Since the last round of retail price increases began at the end of July, wholesale gas prices have plummeted by nearly 19 per cent, after an even steeper drop in the price of oil. But none of Britain’s big six energy companies has indicated that they might pass on any reductions to consumers.
Tony Woodley, joint leader of the Unite union, accused energy suppliers of operating like monopoly companies “with a licence to print money”.
“Asking the greedy energy companies to play fair by the poor and vulnerable is like putting a drunk in charge of the brewery,” he said.
Ed Mayo, chief executive of Consumer Focus, said: “Prices have been falling since July yet consumers have seen unprecedented rises in their gas and electricity costs. Consumers must now be wondering why they are left waiting.” He demanded “immediate action” from energy companies to slash gas prices. “This will be good not just for consumers but for the whole economy.”
Maria Wardrobe, spokeswoman for National Energy Action, also called on energy suppliers to bring relief to the 5.2 million British households living in fuel poverty – defined as those spending 10 per cent or more of their income on energy.
“Our view is that these companies are very quick to pass on prices when they rise but very slow when they come down. The customer always seems to lose out. They must act now as people are really struggling.”
Ms Wardrobe pointed out that in the North East, 29 per cent of the population was living in fuel poverty.
A spokesman for Centrica, the owner of British Gas, Britain’s biggest retail energy supplier, pointed out that prices were still extremely high by historic standards.
Centrica raised prices by 15 per cent on January 18, when the wholesale forward price for gas bought for this winter was at 62p a therm. It lifted them again on July 30 by 44 per cent when they were at 90p per therm, but the equivalent wholesale price has now fallen back to about 73p.
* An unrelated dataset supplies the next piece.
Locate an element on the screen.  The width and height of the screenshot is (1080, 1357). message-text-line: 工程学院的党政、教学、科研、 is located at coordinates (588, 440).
While wholesale oil and gas prices have dropped sharply, British electricity prices remain high because of an acute supply shortage as Britain’s ageing power network becomes increasingly unreliable.
Large energy companies tend to buy gas using a range of short and long-term contracts, most of which are linked to the price of crude.
Global oil prices have more than halved since July 11, when they touched a record high of more than $147 a barrel. Prices have been driven down by fears that a global recession will sap energy demand. Yesterday the price of a barrel of Brent crude slid under $67 a barrel – the lowest for more than 15 months. The falls prompted Opec, the oil producers’ cartel, to call an emergency meeting next week in Vienna.
Centrica said there was a lag of six to nine months between oil and gas price moves under the terms of its contracts, meaning suppliers would not benefit fully from recent falls until next year.
However, the AA said yesterday that drivers were benefiting directly from the fall. It said average petrol prices have fallen by 6.5p a litre over the past month. Its report, a mid-month snapshot of fuel prices across Britain, does not reflect the supermar-ket price war in which prices dropped below £1 for a litre on many forecourts this week.
Average petrol prices between mid-September and mid-October fell from 112.9p a litre to 106.4p. Diesel went down from from 124.26p to 117.68p.
The cost of a barrel of oil depends on how and where it is produced. Oil from the free-flowing and easily accessible fields of Saudi Arabia such as Ghawar, the world’s largest, can cost as little as $5 a barrel. In contrast, oil extracted from the tar sands of Northern Canada might cost as much as $80 a barrel.
The quality of the oil is also critical. North Sea Brent crude is a lighter grade that is easier and cheaper to refine than the heavy, sour Soroush and Norouz crudes produced by Iran.